When it comes to breaking bad habits, there are not many that are tougher to break than micro-pitching.
What is Micro-Pitching?
Micro-pitching is the habit of pitching your solution multiple times during a conversation. It usually starts with you asking a question, which your prospect answers.
You then match one of your features or benefits to that answer and tell your prospect all about it.
Here’s a live example from a call I reviewed recently:
Salesperson: “What do you do to drive traffic to your website at the moment?”
Prospect: “We mainly spend money on search engine advertising.”
Salesperson: “Great. The reason I asked is that we have a licensing agreement with XYZ Ltd, which enables you to get star ratings and can increase your CTR by up to 17%.”

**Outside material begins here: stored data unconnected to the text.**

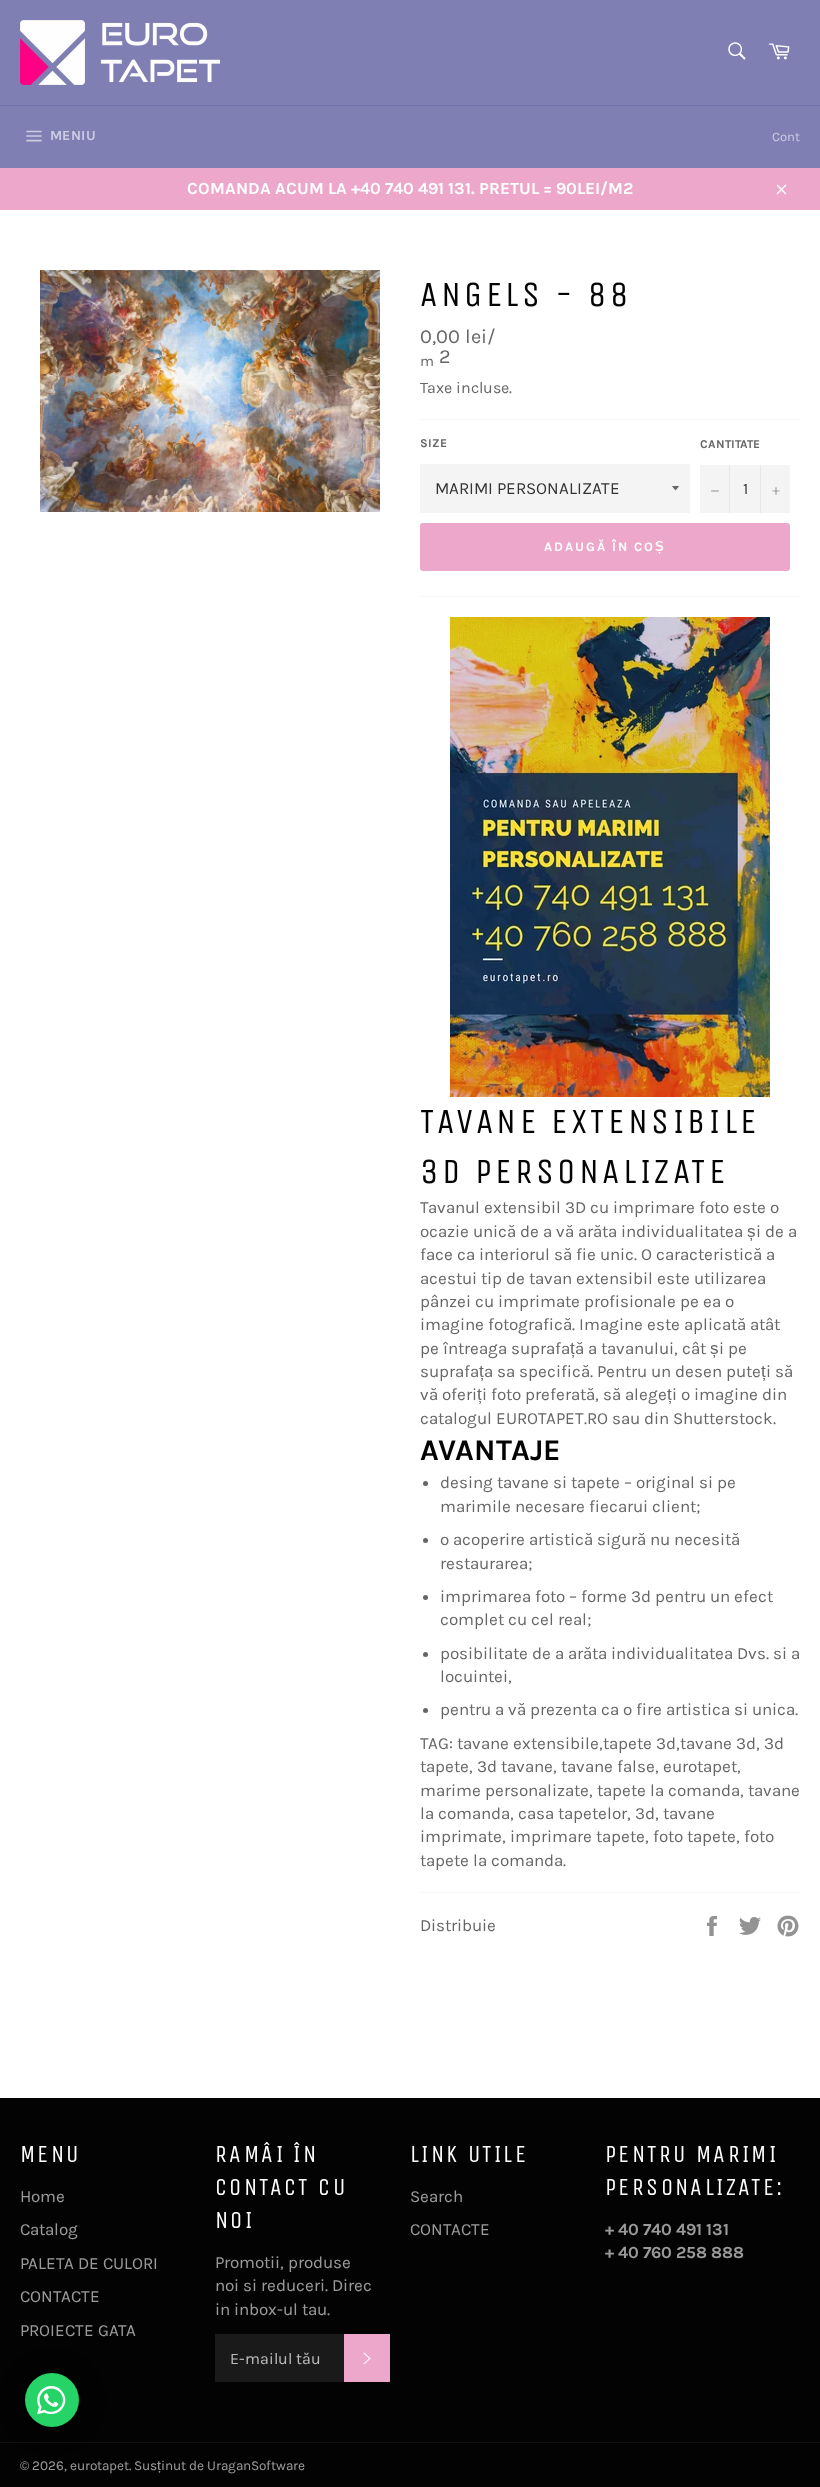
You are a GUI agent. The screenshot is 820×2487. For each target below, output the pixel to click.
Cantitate (730, 444)
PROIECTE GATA (78, 2330)
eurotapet (99, 2465)
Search (436, 2196)
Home (42, 2196)
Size (433, 443)
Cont (786, 136)
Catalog (49, 2229)
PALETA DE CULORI (89, 2263)
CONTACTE (60, 2296)
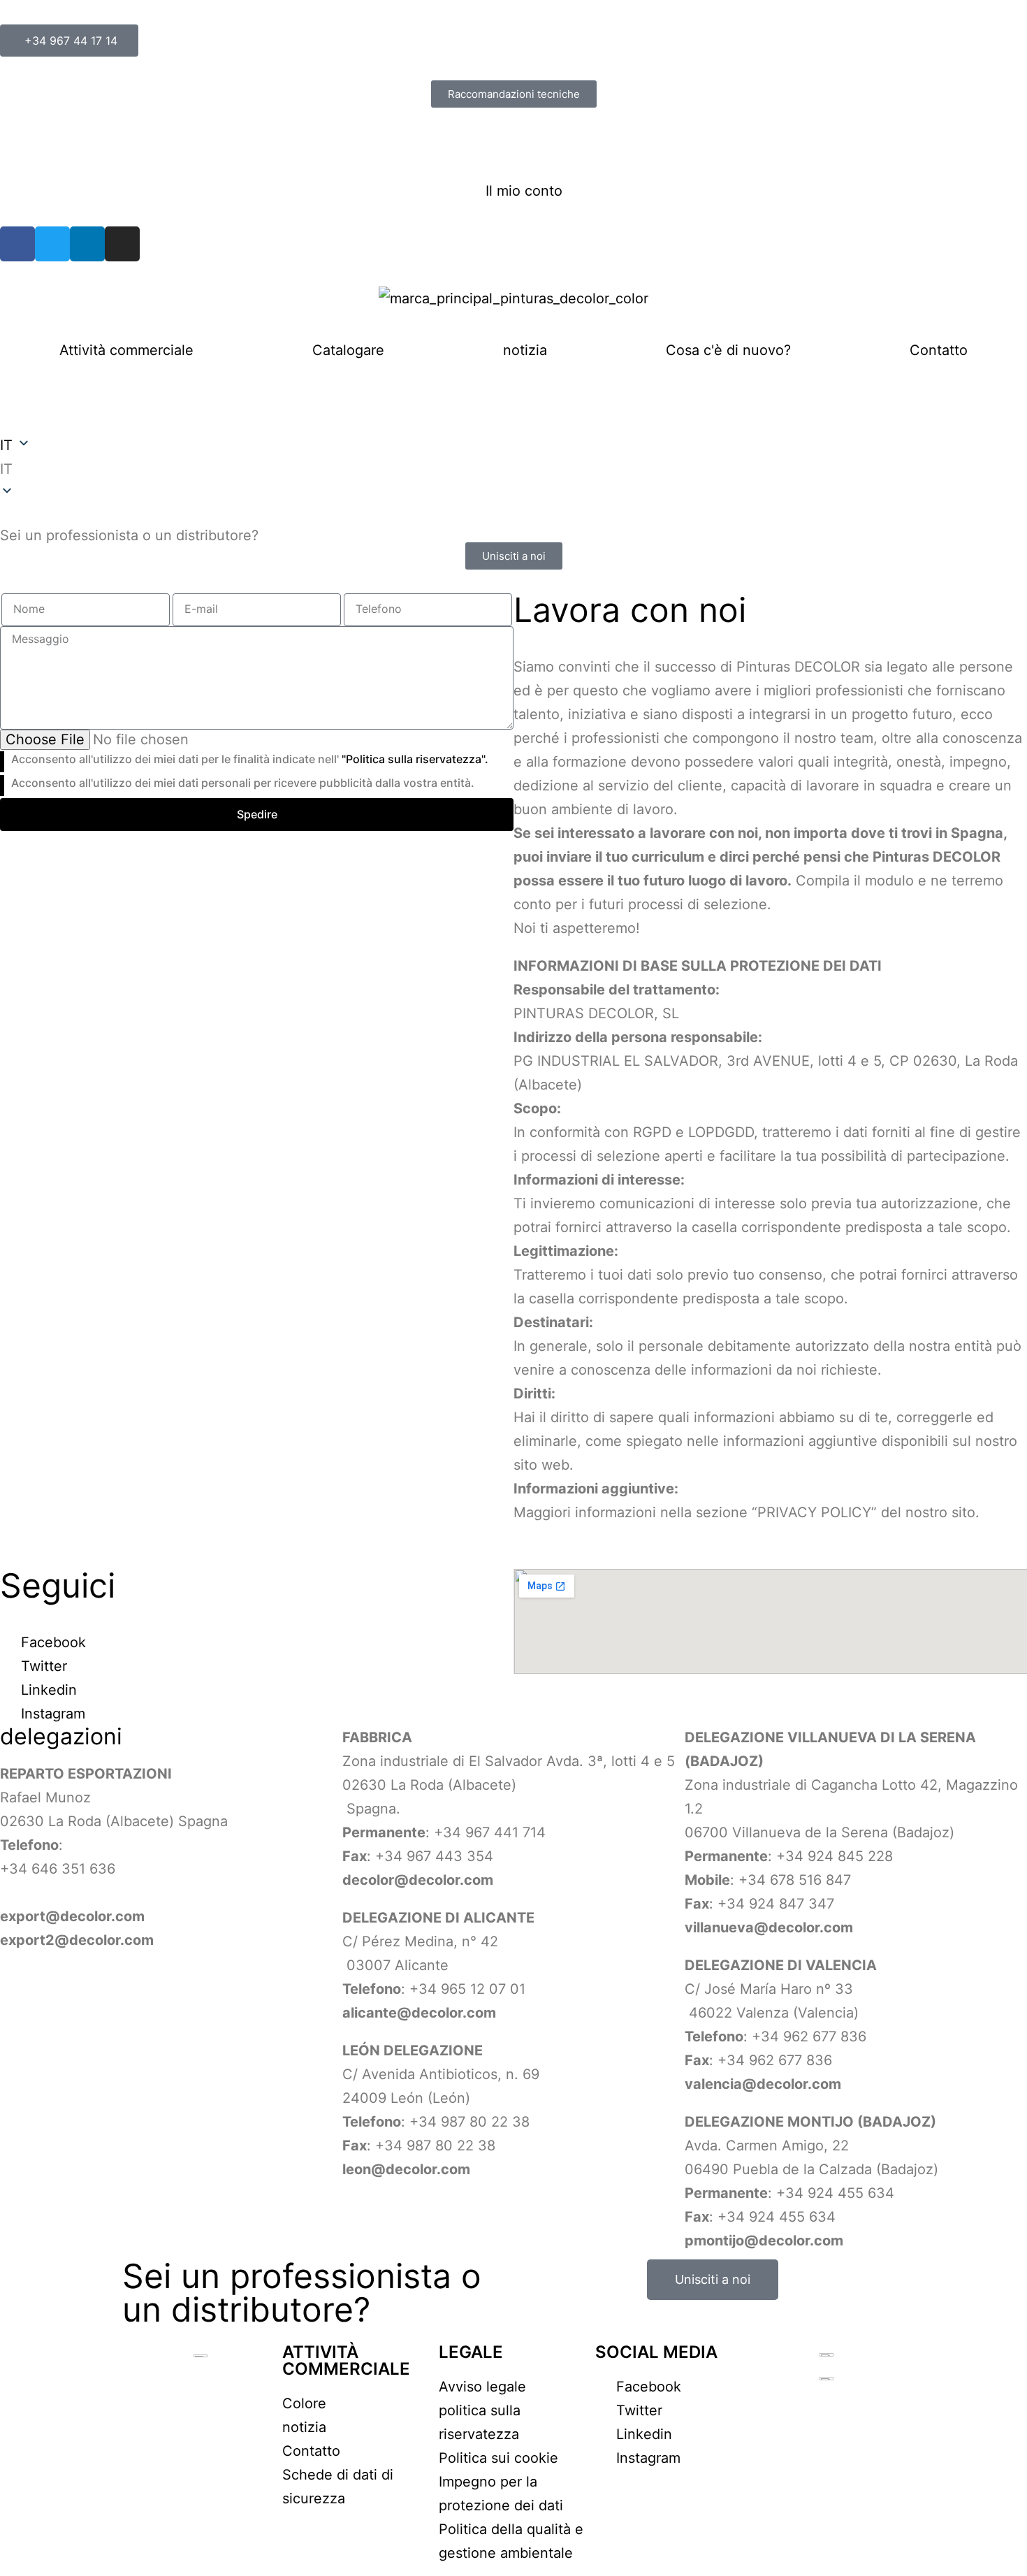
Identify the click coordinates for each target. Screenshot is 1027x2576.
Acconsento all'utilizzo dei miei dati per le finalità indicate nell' (249, 759)
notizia (525, 350)
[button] (513, 469)
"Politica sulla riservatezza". (415, 759)
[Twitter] (52, 243)
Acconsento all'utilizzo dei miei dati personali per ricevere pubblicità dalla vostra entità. (242, 783)
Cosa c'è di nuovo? (728, 350)
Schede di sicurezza (66, 143)
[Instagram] (122, 243)
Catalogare (348, 350)
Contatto (939, 350)
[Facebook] (17, 243)
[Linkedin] (87, 243)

Prospect: “Oh right, interesting.”
The conversation continued with the same flow, and the prospect requested an email with some more information before escaping from the call.
It’s common that some salespeople use the same approach when handling objections, too, ultimately leaving them unresolved.
Why Salespeople Micro-Pitch
Some people micro-pitch because they’ve been poorly trained, whereas others do it because they’re not comfortable asking questions.
The urge to micro-pitch often comes from your healthy passion for your solution. The excitement to tell your prospect how you can help solve their pains or achieve their goals proves hard to resist.
The last thing I want to do is kill your passion, but I do want to persuade you to use it when the time is right.
Micro-Pitching is a killer.
It kills conversations, it kills presentations, and it kills rapport.
Your prospects want to feel like they’re in a dialogue with a professional consultant who cares about their business and wants to understand and help with their challenges.
When you micro-pitch, it not only becomes incredibly tedious for your prospect to listen to, but you begin to sound like a stereotypical salesperson from the 60s.
Not good.
How to Kill the Habit of Micro-Pitching
Instead, picture being a soldier at war trying to get to the front line with limited ammunition.
The front line is your presentation stage, and the ammunition is the contents of your presentation.
If you start firing too early, you’ll not be much use on the front line if you’ve used all of your ammunition, right?
The faster you understand that the best method of selling is by not selling, the more successful you’ll become in the sales profession.
Ask questions with the purpose of collecting the valuable information you’re going to use to deliver your compelling presentation when the time is right.
You’ll only be able to break the habit of micro-pitching if you replace it with a new one.
I highly recommend pinning a very visual sticky note or poster in your place of work to remind you to shut up and save the pitch for the presentation.
It will make you much more efficient on the front line.